This is an old revision of the document!


04. [30p] bpftrace

In Lab 05 you used bpftrace exclusively via one-liners (-e flag). That works fine for quick investigations, but as your probes get more complex — multiple hooks, conditionals, helper functions — you'll want to write proper script files (.bt extension).

The difference is minimal syntactically, but it is quite important in practice: a script file can have comments, be version-controlled, be shared with teammates, and be run with sudo bpftrace script.bt without the shell escaping headaches that come with one-liners.

In this task you'll write two scripts targeting functions you observed in your pwru trace from Task 03.

Before starting: make sure you have a clean iptables state.
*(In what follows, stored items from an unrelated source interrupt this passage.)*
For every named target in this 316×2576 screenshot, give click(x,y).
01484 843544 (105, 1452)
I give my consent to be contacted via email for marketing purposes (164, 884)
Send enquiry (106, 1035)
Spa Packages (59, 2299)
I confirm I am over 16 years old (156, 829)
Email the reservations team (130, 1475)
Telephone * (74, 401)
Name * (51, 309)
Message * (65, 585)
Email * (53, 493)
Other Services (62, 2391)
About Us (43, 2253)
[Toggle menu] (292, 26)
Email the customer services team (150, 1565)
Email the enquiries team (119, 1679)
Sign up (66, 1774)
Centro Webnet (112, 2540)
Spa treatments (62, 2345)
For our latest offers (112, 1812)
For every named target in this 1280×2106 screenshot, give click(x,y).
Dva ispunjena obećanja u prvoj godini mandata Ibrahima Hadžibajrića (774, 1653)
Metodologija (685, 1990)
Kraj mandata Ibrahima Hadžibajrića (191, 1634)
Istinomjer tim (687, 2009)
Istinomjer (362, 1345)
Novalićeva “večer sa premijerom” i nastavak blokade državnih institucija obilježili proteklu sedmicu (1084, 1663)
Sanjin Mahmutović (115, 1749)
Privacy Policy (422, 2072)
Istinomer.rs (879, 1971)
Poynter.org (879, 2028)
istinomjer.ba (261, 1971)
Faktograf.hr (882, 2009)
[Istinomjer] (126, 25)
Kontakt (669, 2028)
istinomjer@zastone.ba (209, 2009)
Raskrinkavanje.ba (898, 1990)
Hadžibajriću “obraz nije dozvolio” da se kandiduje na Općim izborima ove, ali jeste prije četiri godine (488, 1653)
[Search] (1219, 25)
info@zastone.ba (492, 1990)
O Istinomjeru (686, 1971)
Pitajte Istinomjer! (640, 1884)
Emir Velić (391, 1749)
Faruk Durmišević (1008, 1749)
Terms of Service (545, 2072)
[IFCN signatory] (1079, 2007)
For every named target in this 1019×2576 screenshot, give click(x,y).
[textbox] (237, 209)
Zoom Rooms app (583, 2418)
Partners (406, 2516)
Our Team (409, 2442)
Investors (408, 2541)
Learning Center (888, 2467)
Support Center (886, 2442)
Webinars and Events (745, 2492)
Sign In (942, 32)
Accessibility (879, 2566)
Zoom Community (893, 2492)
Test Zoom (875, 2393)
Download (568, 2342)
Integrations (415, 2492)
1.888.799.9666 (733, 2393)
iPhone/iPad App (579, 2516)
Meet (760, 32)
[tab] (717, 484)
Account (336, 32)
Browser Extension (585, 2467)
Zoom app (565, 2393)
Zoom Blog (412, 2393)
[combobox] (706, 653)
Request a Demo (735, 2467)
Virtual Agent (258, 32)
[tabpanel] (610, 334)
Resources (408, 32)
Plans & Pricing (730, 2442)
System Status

Remove any DROP rules you added in Task 03:

$ sudo iptables -D OUTPUT -p udp -d 8.8.8.8 --dport 53 -j DROP
# verify:
$ sudo iptables -L OUTPUT -n

[0p] Task A: Demo: coding style for bpftrace scripts

Before writing your own scripts, study this example. It is not a task — there is nothing to submit. It exists to show what a well-structured .bt script looks like, so you have a reference when writing the next two.

You can also find out more about the bpftrace coding style here

nf_demo.bt
#!/usr/bin/bpftrace
 
BEGIN
{
    printf("Tracing nf_hook_slow... Ctrl+C to stop.\n\n");
}
 
/*
 * fentry fires at the entry of the kernel function.
 * Faster and lower-overhead than kprobe.
 * 'comm' is a bpftrace built-in: the name of the current process.
 */
fentry:nf_hook_slow
{
    @invocations_by_process[comm]++;
}
 
/* Print and reset every 3 seconds */
interval:s:3
{
    printf("-- %s --\n", strftime("%H:%M:%S", nsecs));
    print(@invocations_by_process);
    printf("\n");
    clear(@invocations_by_process);
}
 
END
{
    printf("Done.\n");
}

Run it for a few seconds while generating some traffic (curl, dig, etc.) and observe the output. Then read through the script again. This is the style expected in Task B.

[30p] Task B: The cost of a bloated rule chain

nf_hook_slow, which is visible in your pwru trace from Task 03, is the function that walks the iptables rule chain for every packet. Its cost is not fixed: it scales with the number of rules in the chain, and within each rule, with the number of match flags specified. A rule like -p tcp -d 8.8.8.8 –dport 443 invokes three separate match callbacks in sequence; if any returns false, evaluation stops for that rule and moves on to the next one. On a long chain, this adds up.

A common real-world mistake: a sysadmin responds to unwanted traffic by adding one DROP rule per offending source IP, one at a time, instead of a single rule covering the entire prefix. After hours or days of this, the chain has thousands of rules. Every packet, regardless of its actual destination, must walk the entire chain before reaching the default policy. On a modest server, this is enough to cause visible throughput degradation.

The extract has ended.